Итак, ассоциационная психология разбивает психическую жизнь на отдельные составные части, с другой стороны – пытается снова соединить сродственные друг другу единицы. В связи с ней стоит третье заблуждение: несмотря на вполне основательные возражения, выдвинутые почти одновременно Авенариусом и Геффдингом (особенно последним), она все еще смешивает память с узнаванием. Узнавание какого-либо предмета не должно вовсе покоиться на самостоятельном воспроизведении старого впечатления, хотя бы в некоторой части случаев новое впечатление и склонно было вызвать старое. Но рядом с этим существует не менее значительное число случаев, когда непосредственное узнавание не намечает никакого дальнейшего движения ощущения, как бы ни к чему дальнейшему не стремится, но виденное, слышанное и т.д. выступает с какой-то специфической «окраской» («tinge»– сказал бы Джеме).

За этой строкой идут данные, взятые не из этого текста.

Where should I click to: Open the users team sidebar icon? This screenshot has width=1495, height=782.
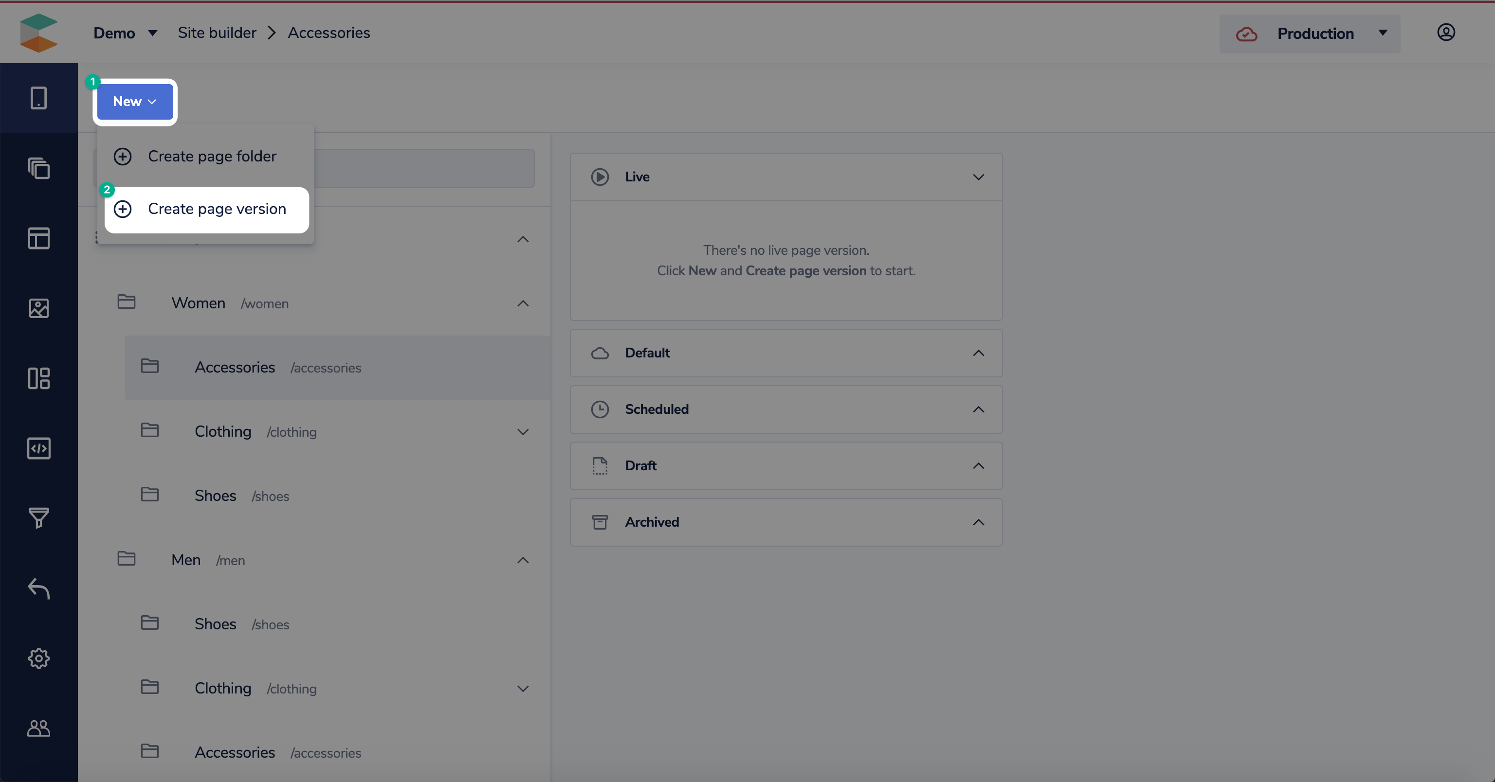(38, 728)
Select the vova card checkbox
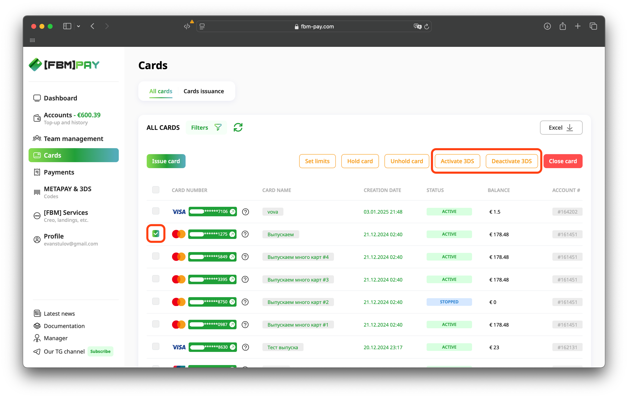628x398 pixels. point(156,211)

Это тот особенный «характер», который Авенариус обозначает именем «das Notal, а Геффдинг – „качеством знакомости“. Для человека, возвращающегося на родину, каждая дорога, тропинка представляется „знакомой“, хотя он не может вспомнить даже того дня, когда он ходил по ней, не знает ее названия и, пожалуй, не ориентируется в ней. Мне может „показаться знакомой“ какая-нибудь мелодия, хотя бы я не знал, где и когда мне приходилось ее слышать. Этот „характер“ (в понимании Авенариуса) знакомости, интимности и т.д. витает, так сказать, над чувственным впечатлением. Анализ ничего еще не знает об ассоциациях, которые в „связи“ с моим новым ощущением должны еще, по мнению кичливой псевдопсихологии, вызвать то непосредственное чувство. Анализ может весьма отчетливо отличить эти случаи от тех, в которых уже слегка и едва заметно (в форме гениды) старое переживание действительно ассоциируется.
И с индивидуально психологической точки зрения подобное различие является вопросом необходимости. Выдающийся человек хранит в себе столь яркое сознание непрерывного прошлого, что, например, при каждой новой встрече знакомого на улице он воспроизводит прежнюю встречу, как самостоятельное переживание. У менее одаренного человека каждая встреча вызывает обыкновенное чувство знакомости, облегчающее ему узнавание. Это имеет место даже тогда, когда прежняя встреча могла быть воспроизведена со всеми своими подробностями.
В заключение зададимся вопросом, обладают ли и другие организмы, кроме человека, способностью возродить в своем сознании прошедшие моменты своей жизни, при этом следует строго отличать эту способность от всех сходных с ней свойств. На этот вопрос придется с большой вероятностью ответить отрицательно. Если бы животные способны были уноситься своей мыслью в прошлое или предвосхищать будущее, то они не могли бы оставаться целыми часами на одном месте без всякого движения, а ведь подобное спокойное состояние является для них характерным. Животные обладают способностью узнавать и чувства ожидания, как, например, собака, приветствующая своего господина после многолетнего отсутствия, свиньи у ворот мясника или кобыла, которую ведут на случку. Но они совершенно лишены воспоминания и надежды. Они способны узнавать при помощи «Notal», но память у них отсутствует.